● What to work on: The answer must be an exact printing of every record below, with the pictures omitted.

:::

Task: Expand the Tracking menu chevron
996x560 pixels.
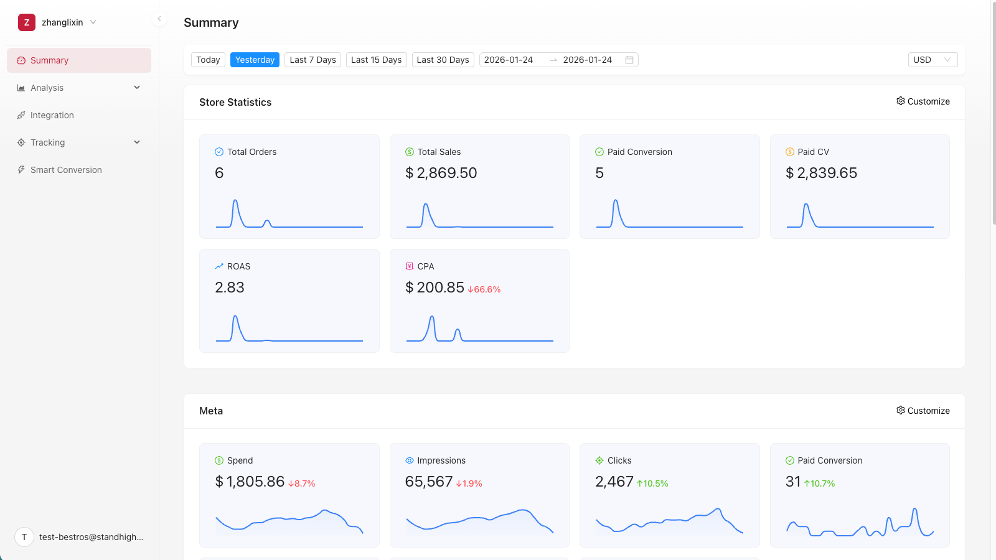Action: (x=137, y=142)
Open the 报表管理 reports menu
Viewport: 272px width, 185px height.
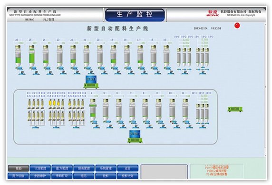pos(84,168)
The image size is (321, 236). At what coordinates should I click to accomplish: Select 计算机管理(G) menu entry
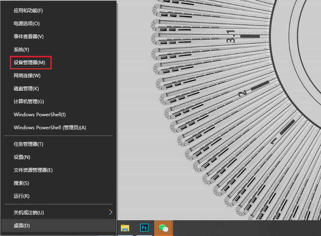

:::

● The answer:
Task: Expand the Tracking menu chevron
996x560 pixels.
Action: (x=137, y=142)
Open the 报表管理 reports menu
Viewport: 272px width, 185px height.
pos(84,168)
The image size is (321, 236). At what coordinates should I click to accomplish: Select 计算机管理(G) menu entry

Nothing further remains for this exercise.